TENAGA Ahli Kemenkumham, Prof Harkristuti Harkrisnowo, memastikan, draf RUU KUHP tidak memuat pasal-pasal yang akan mengkriminalisasi insan pers.
“Dalam RUU KUHP ini, tidak ada yang menyasar kepada pers,” ujar perempuan yang karib disapa Prof. Tuti ini dalam diskusi dan audiensi dengan Dewan Pers di Gran Melia, Jakarta Selatan, Rabu 20 Juli 2022.
Prof. Tuti menjelaskan, RUU KUHP yang bersinggungan dengan insan pers telah dirancang berdasarkan pendekatan kode etik jurnalis. Meskipun, kata Gurubesar hukum pidana Universitas Indonesia ini, pemerintah meyakini Dewan Pers memiliki andil besar dalam menertibkan para insan pers nakal.
Baca Juga:Pertemuan Jokowi-Xi Jinping Akhir Juli, Apa yang Dibahas?Fakta-Fakta Mantan Pasukan AL Jepang Penembak Shinzo Abe
“Tidak ada pasal-pasal yang baru, tidak ada. Semua kami coba selaraskan dengan kode etik jurnalistik, termasuk Pasal 8 dalam kode etik,” tutur anggota tim perumus RUU KUHP ini.

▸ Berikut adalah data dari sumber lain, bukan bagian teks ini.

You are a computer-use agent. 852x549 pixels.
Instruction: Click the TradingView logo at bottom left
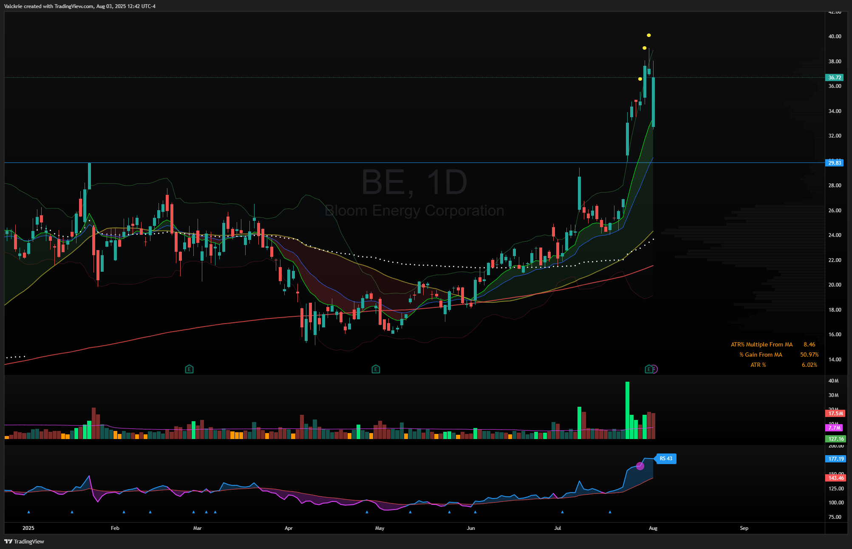tap(24, 541)
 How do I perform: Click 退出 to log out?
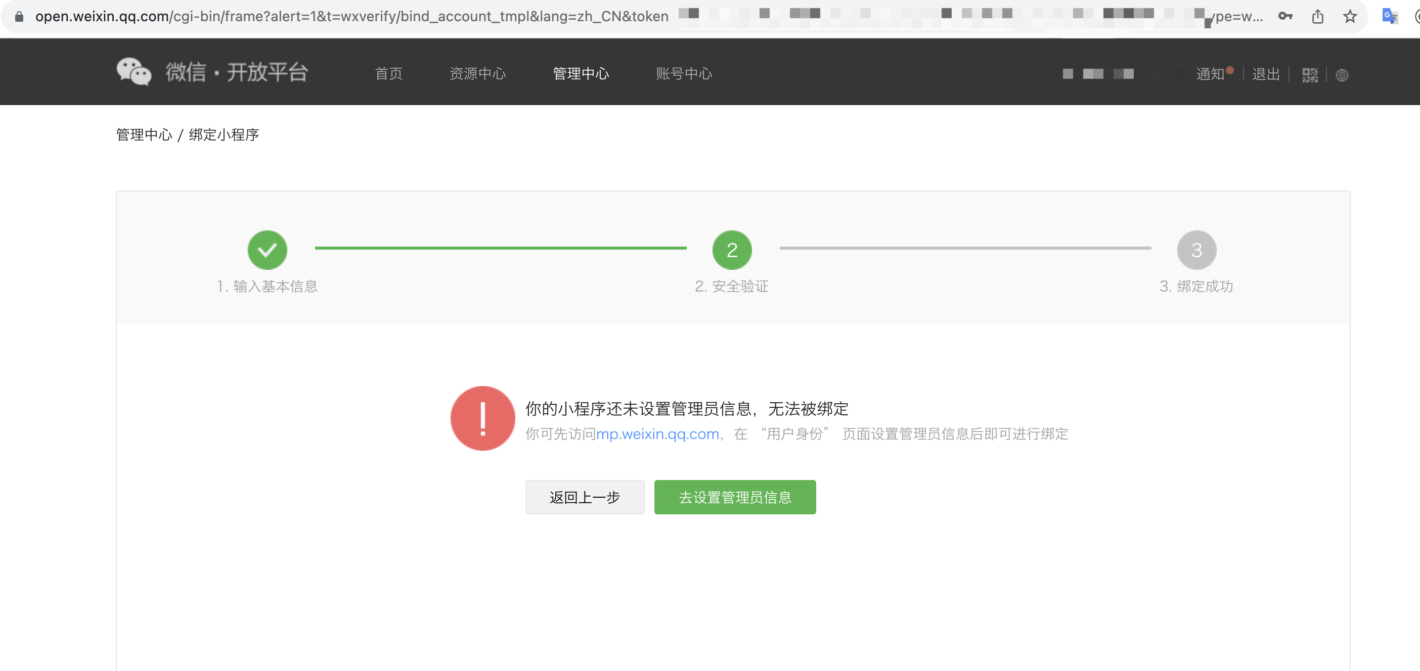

Prof. Tuti lalu memaparkan, Pasal 188 RUU KUHP tentang ideologi negara (penyebaran/pengembangan komunisme/marxisme-leninisme) bersumber pada Pasal 107 huruf (a), huruf (b), huruf (c) dan huruf (d) dalam UU 27/1999 yang berkaitan dengan kejahatan terhadap keamanan negara.
Selain itu, mengenai penyerangan harkat dan martabat diri presiden dan wapres, pemerintah menggunakan kata harkat dan martabat itu bisa diperjelas dan dikaitkan ke aturan MK.
“Untuk membela diri itu tidak bisa dipidana. Itu sesuai dengan kode etik jurnalistik, sesuai dengan putusan MK Pasal 134,” pungkas Prof. Tuti. (*)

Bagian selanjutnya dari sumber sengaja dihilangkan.